L’abbaglio di un viaggio nell’infanzia

Dalle emozioni profonde, H.B. si era sempre tenuto lontano. Aveva provato, sì, un amore giovanile e dolore per la morte dei genitori. Ma, in generale, diffidava dei sentimenti eccessivi.
Non svelo nulla di sconveniente dicendo che dietro la sua prudenza c’era la comune paura di venire a contatto con l’ignoto dentro di sé. Tuttavia H.B. - che nel momento in cui lo conosciamo era un affermato avvocato cinquantenne - aveva un buco dell’anima che risaliva all’infanzia. Un’epoca in cui purtroppo, come ripeteva spesso, non era ancora padrone della sua vita che altri decidevano per lui.
Aveva dieci anni quando i genitori lasciarono la città europea dove era nato per stabilirsi in Argentina. In quattro e quattr’otto, H.B. si ritrovò, non interpellato, dall’altra parte del mondo. Un ghiribizzo del padre dettato da spirito di avventura.

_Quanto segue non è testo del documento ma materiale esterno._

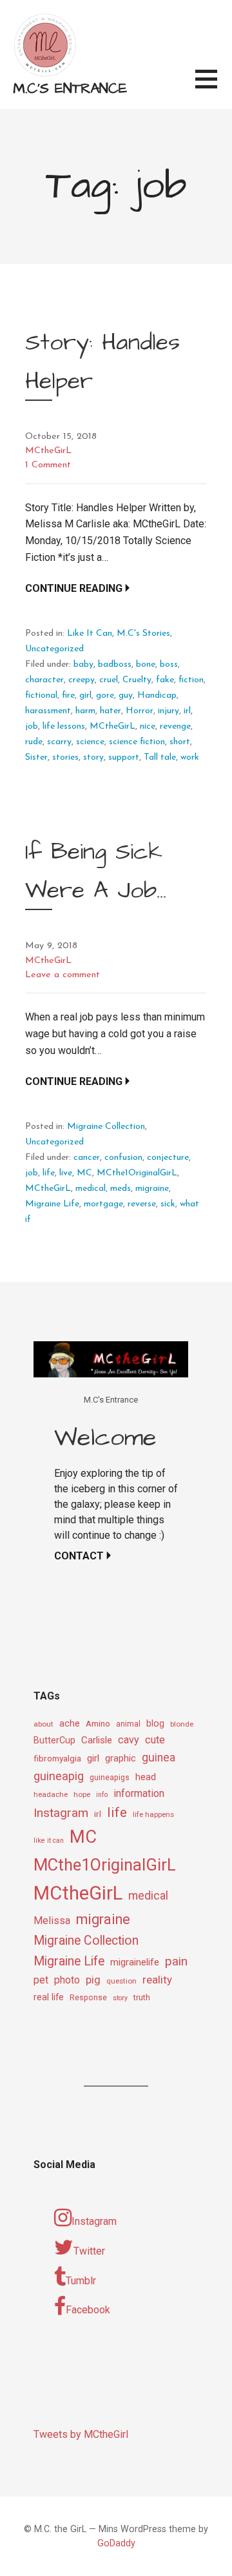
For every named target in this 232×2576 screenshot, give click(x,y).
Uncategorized (54, 649)
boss (169, 664)
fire (68, 695)
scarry (59, 742)
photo (67, 1980)
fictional (41, 695)
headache (51, 1794)
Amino (98, 1723)
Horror (139, 711)
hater (110, 711)
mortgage (103, 1204)
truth (141, 1997)
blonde (181, 1724)
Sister (36, 757)
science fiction (137, 742)
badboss (114, 664)
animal (128, 1724)
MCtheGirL (48, 451)
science (90, 742)
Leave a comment (62, 975)
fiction (191, 680)
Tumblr (81, 2281)
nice (147, 726)
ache (69, 1723)
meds (120, 1188)
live (65, 1173)
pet (41, 1980)
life (49, 1173)
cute (155, 1740)
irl (187, 711)
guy (126, 695)
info (102, 1794)
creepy (81, 680)
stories (65, 757)
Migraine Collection (106, 1126)
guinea (158, 1757)
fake (165, 680)
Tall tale (160, 757)
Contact (79, 1556)
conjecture (168, 1157)
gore (105, 695)
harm (85, 711)
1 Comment (48, 465)
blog (155, 1723)
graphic (120, 1758)
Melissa (52, 1920)
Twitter (89, 2251)
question (121, 1980)
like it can (49, 1840)
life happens (153, 1814)
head (145, 1777)
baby (83, 664)
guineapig (59, 1776)
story (93, 757)
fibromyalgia (57, 1758)
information (138, 1793)
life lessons (64, 726)
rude (34, 742)
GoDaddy (116, 2543)
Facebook (88, 2310)
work (189, 757)
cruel (108, 680)
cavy (128, 1740)
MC (84, 1173)
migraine (152, 1188)
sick (167, 1204)
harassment (48, 711)
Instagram (61, 1812)
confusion (123, 1157)
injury (168, 711)
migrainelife (134, 1962)
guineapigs (110, 1777)
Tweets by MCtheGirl (81, 2434)
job (31, 726)
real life (49, 1997)
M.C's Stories (143, 633)
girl (85, 695)
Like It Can (89, 633)
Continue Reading (73, 588)
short (179, 742)
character (44, 680)
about (43, 1724)
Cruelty (136, 680)
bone (145, 664)
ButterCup (54, 1740)
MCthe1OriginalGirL (137, 1173)
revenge (175, 726)
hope (81, 1794)
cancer (86, 1157)
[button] (213, 86)
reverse (142, 1204)
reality (157, 1979)
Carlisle (96, 1740)
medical (90, 1188)
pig (93, 1979)
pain (176, 1961)
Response (88, 1997)
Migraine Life (52, 1204)
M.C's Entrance (70, 89)
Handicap (157, 695)
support (123, 757)
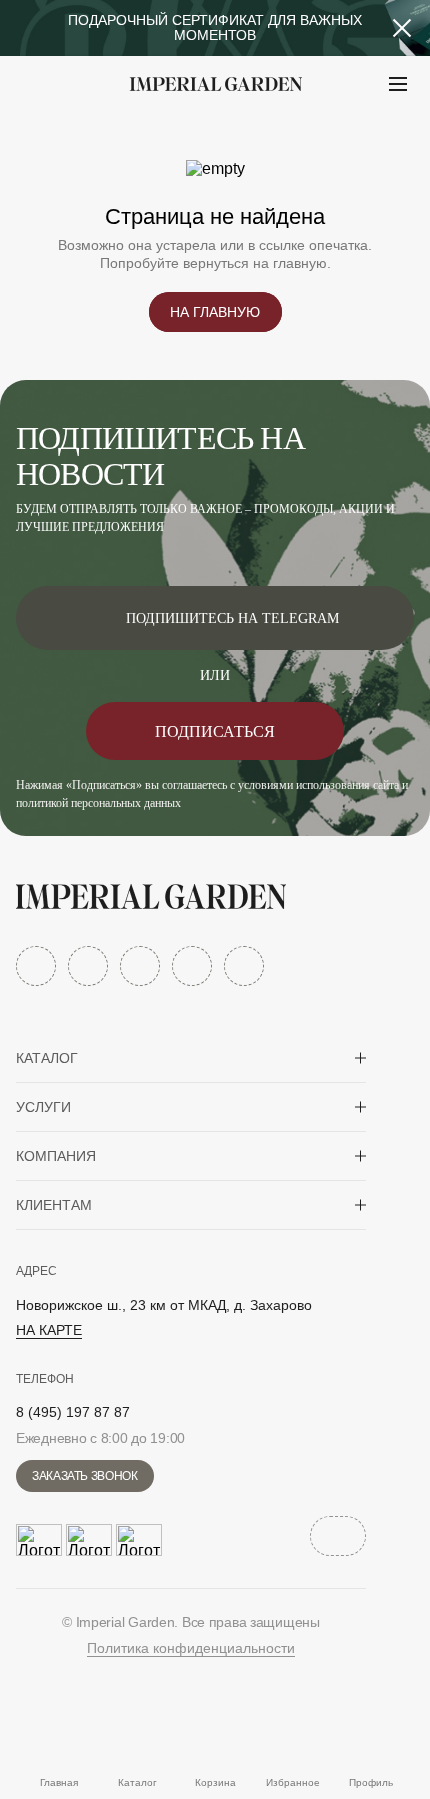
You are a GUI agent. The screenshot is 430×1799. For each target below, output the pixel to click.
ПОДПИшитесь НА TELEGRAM (232, 618)
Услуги (43, 1107)
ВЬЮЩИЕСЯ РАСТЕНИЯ (140, 133)
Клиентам (54, 1205)
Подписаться (215, 731)
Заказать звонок (85, 1476)
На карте (49, 1330)
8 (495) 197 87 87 (73, 1412)
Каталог (47, 1058)
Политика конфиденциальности (191, 1648)
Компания (56, 1156)
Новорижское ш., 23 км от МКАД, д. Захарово (164, 1305)
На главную (215, 312)
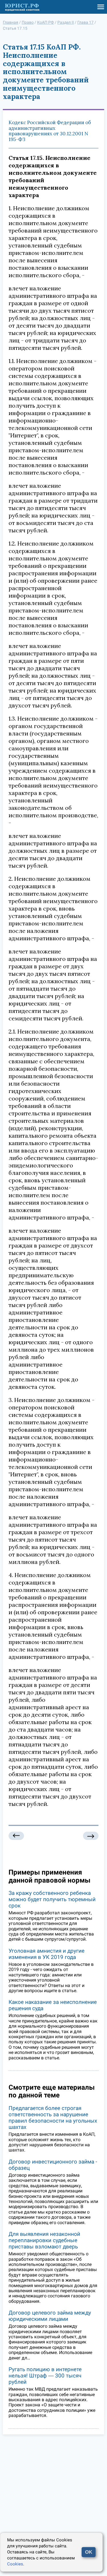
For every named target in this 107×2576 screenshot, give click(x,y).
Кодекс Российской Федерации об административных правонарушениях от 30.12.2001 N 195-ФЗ (50, 130)
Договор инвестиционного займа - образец (53, 2164)
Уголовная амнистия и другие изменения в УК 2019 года (46, 1954)
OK (88, 2552)
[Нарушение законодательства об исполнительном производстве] (16, 1836)
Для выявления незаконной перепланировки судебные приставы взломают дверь (44, 2240)
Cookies (15, 2564)
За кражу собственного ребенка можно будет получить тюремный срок (52, 1899)
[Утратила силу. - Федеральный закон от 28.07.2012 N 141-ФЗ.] (90, 1836)
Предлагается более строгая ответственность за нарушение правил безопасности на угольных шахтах (53, 2117)
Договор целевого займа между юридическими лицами (50, 2315)
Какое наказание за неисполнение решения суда (53, 2005)
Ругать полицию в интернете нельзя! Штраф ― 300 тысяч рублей (45, 2375)
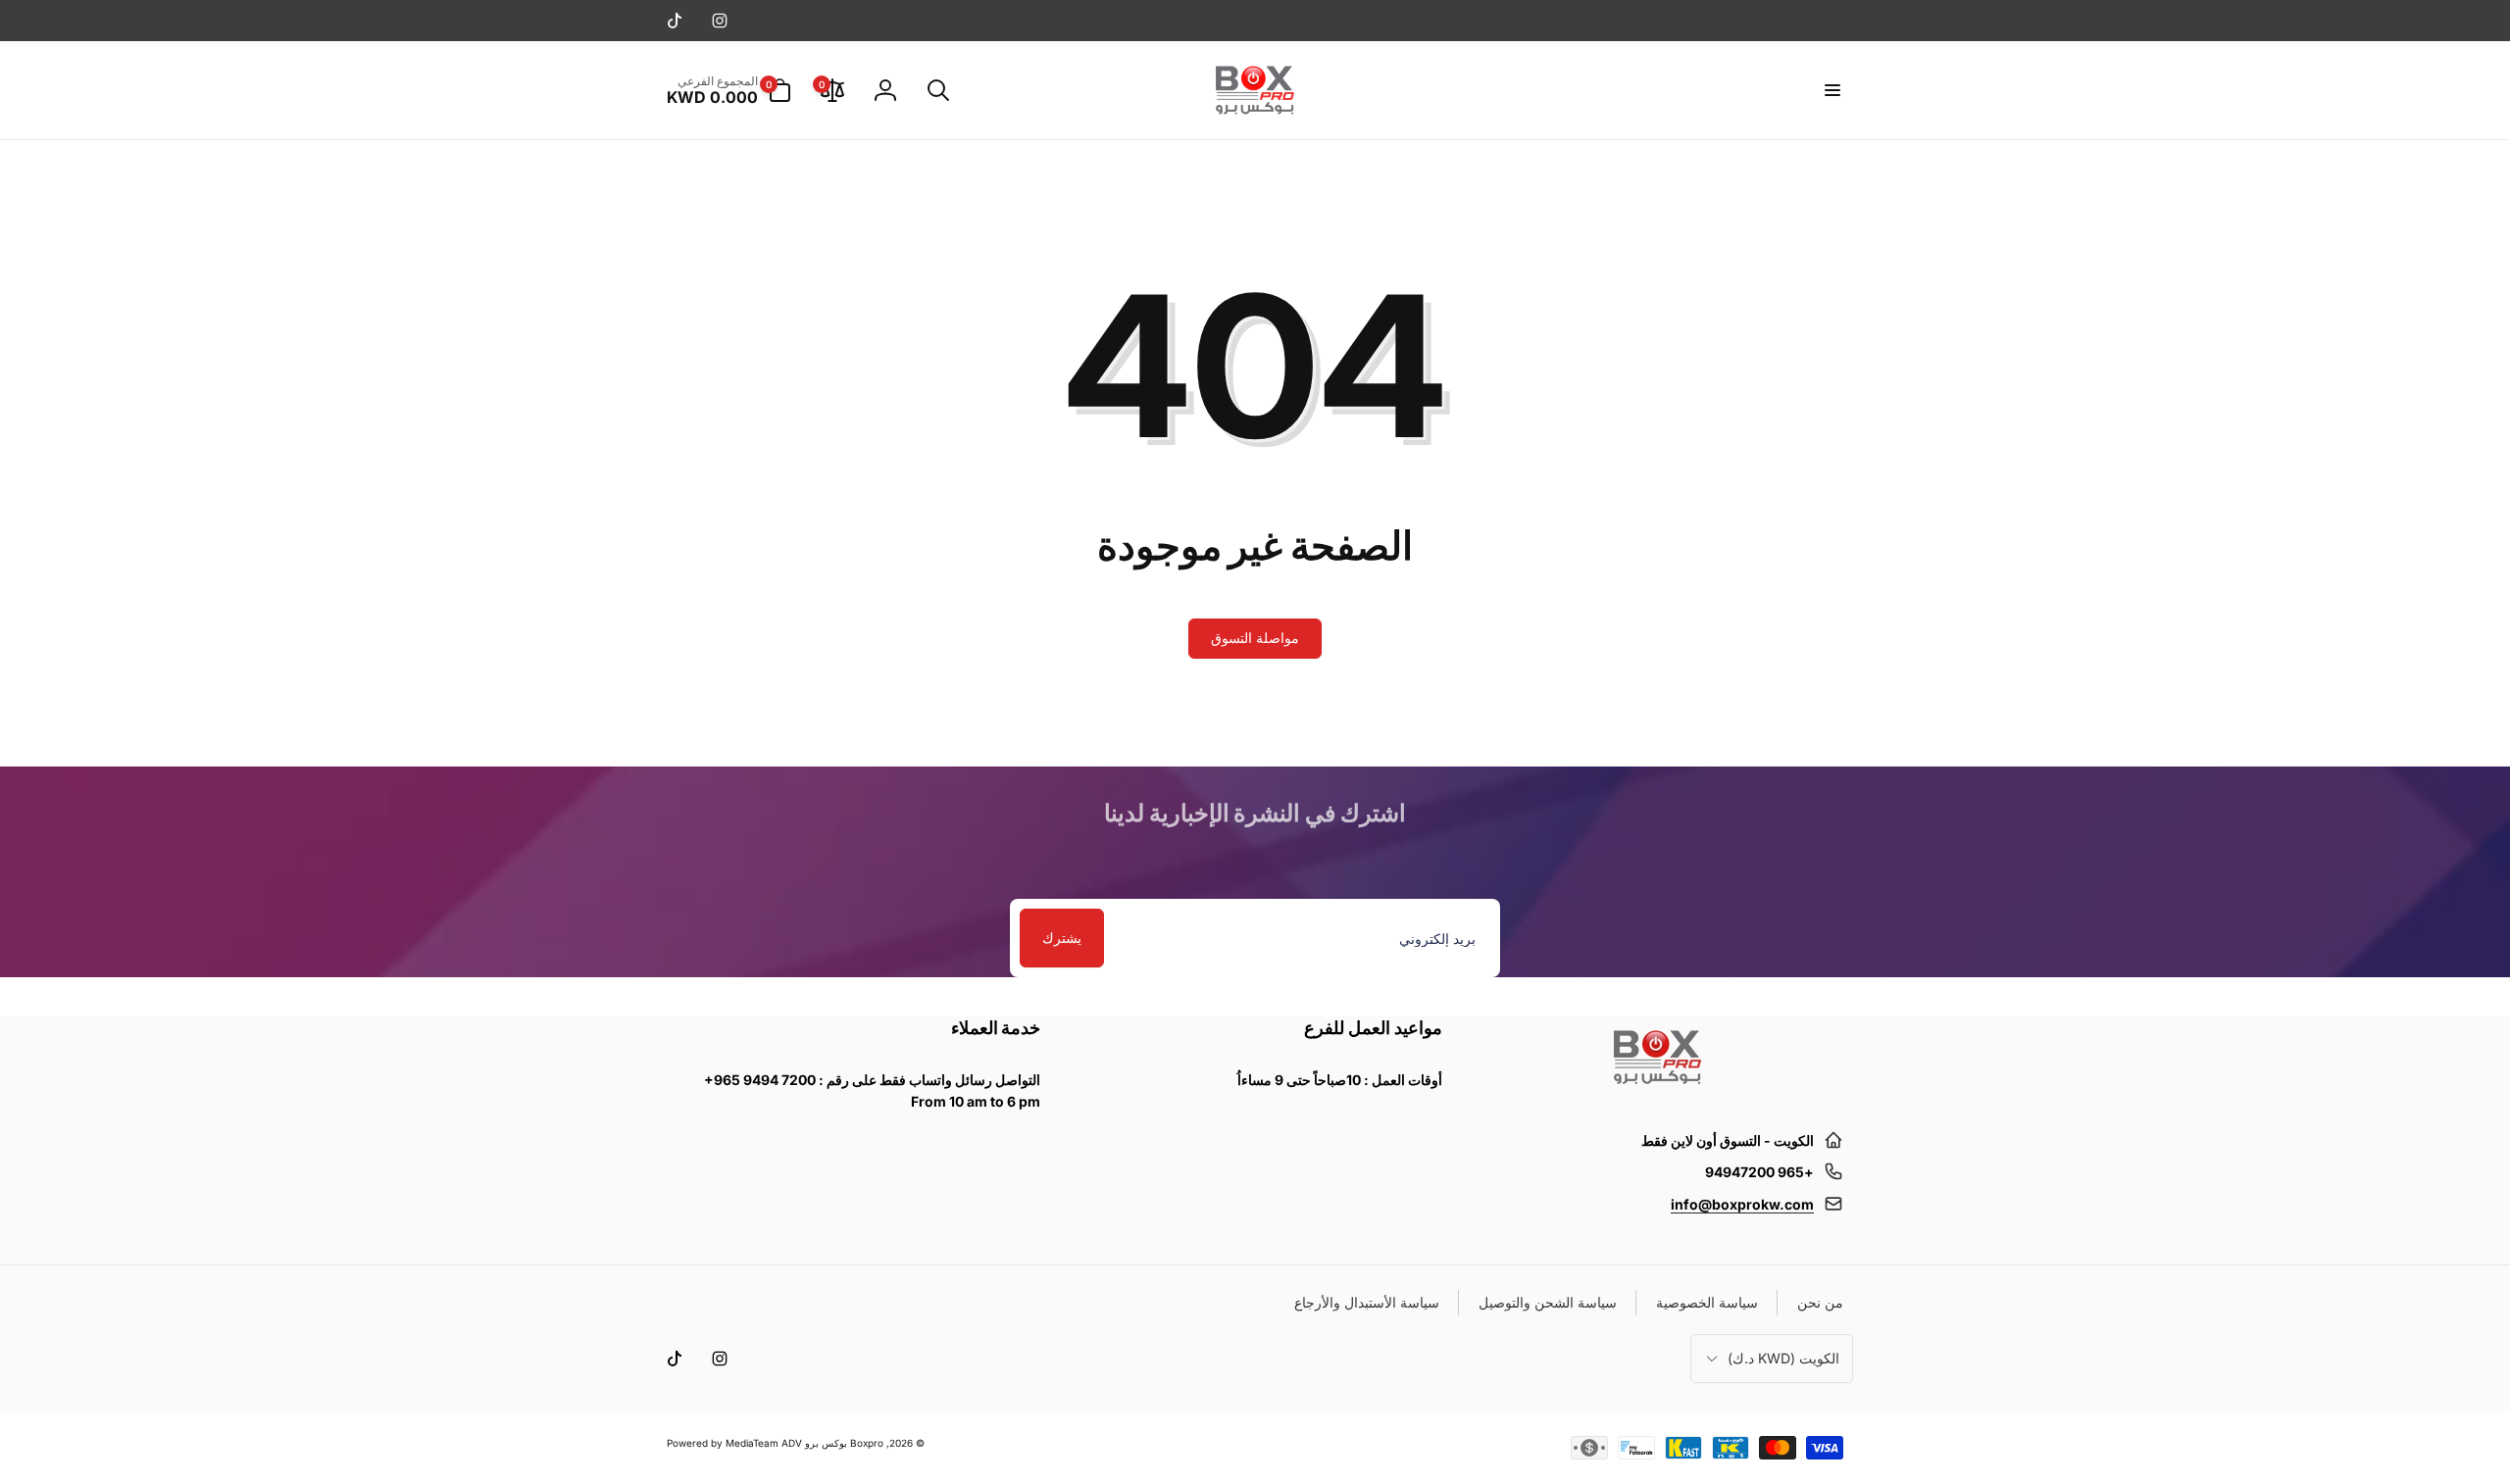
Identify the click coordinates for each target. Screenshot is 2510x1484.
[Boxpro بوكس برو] (1656, 1092)
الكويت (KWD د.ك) (1783, 1358)
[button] (1831, 90)
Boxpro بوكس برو (844, 1443)
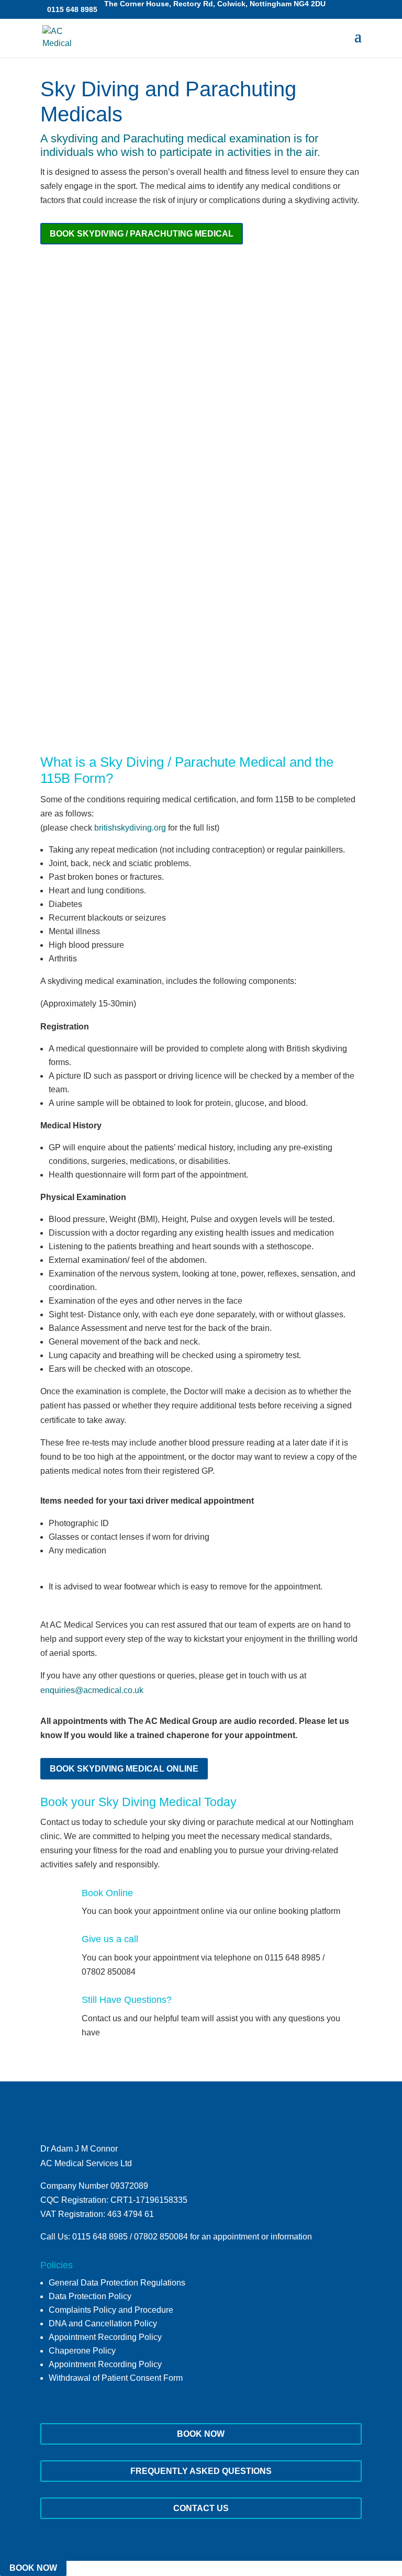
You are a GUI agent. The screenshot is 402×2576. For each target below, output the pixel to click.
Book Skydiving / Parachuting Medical (141, 233)
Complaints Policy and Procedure (111, 2309)
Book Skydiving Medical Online (124, 1768)
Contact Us (201, 2508)
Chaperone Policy (82, 2350)
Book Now (201, 2433)
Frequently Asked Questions (201, 2471)
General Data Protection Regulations (117, 2282)
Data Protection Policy (90, 2296)
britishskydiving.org (130, 827)
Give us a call (110, 1939)
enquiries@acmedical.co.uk (91, 1690)
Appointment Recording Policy (105, 2337)
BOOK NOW (33, 2567)
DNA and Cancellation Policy (103, 2323)
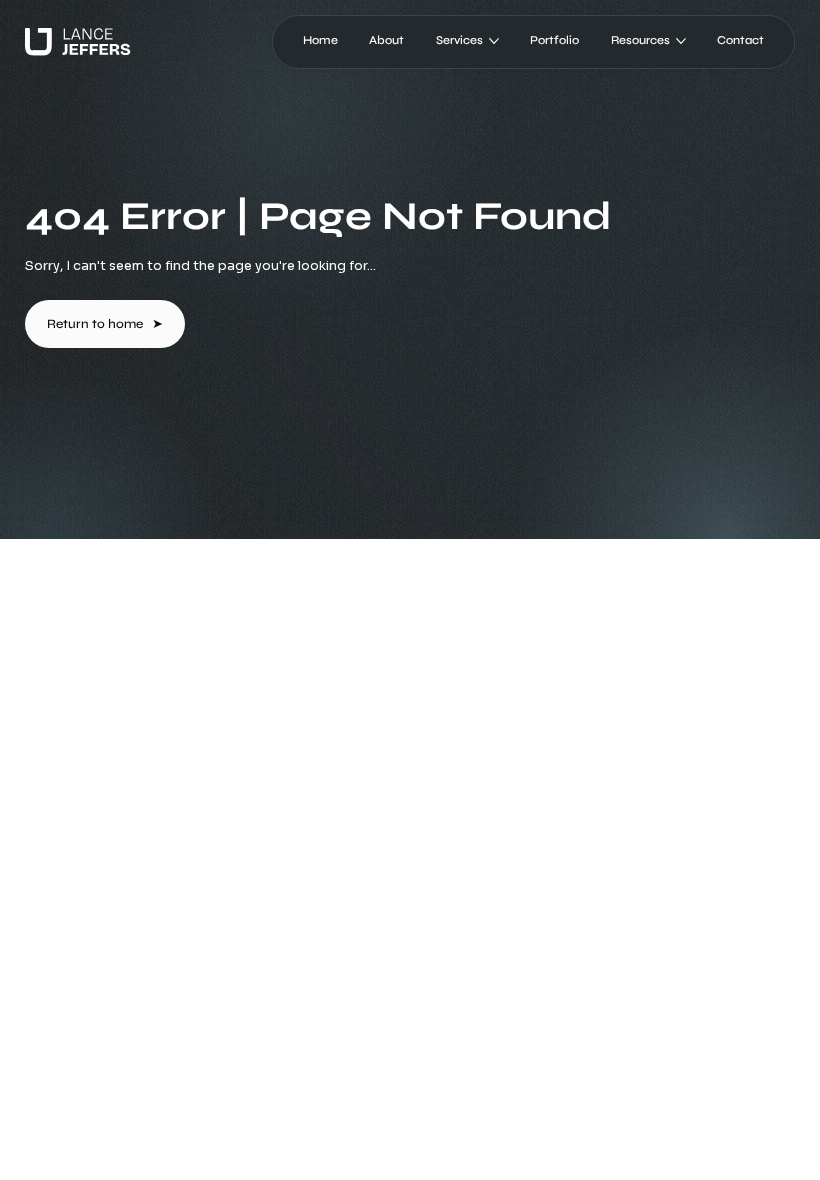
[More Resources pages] (681, 41)
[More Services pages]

Il suo vecchio era fatto così. Instabile e molto capace, si era conquistato una grossa posizione in patria, ne ebbe una anche migliore a Buenos Aires, finché, già anziano, abbandonò la famiglia per il Nord America. Fece altri soldi e in punto di morte lasciò tutto a loro, nemmeno con l’intenzione di farsi perdonare, ma perché aveva continuato ad amarli nonostante l’irrequietezza.
«Non ce ne sono stati due come tuo padre», ripeteva spesso la madre rimasta vedova. H.B. non seppe mai se fosse una lode o un ripudio. Sta di fatto che la donna si ingegnò perché, almeno in famiglia, il marito restasse un unicum e educò il figlio a non somigliargli affatto. Il giovane crebbe senza grilli per la testa. Non si sposò, ebbe rare amanti, non volle discendenti, si illustrò nel Foro.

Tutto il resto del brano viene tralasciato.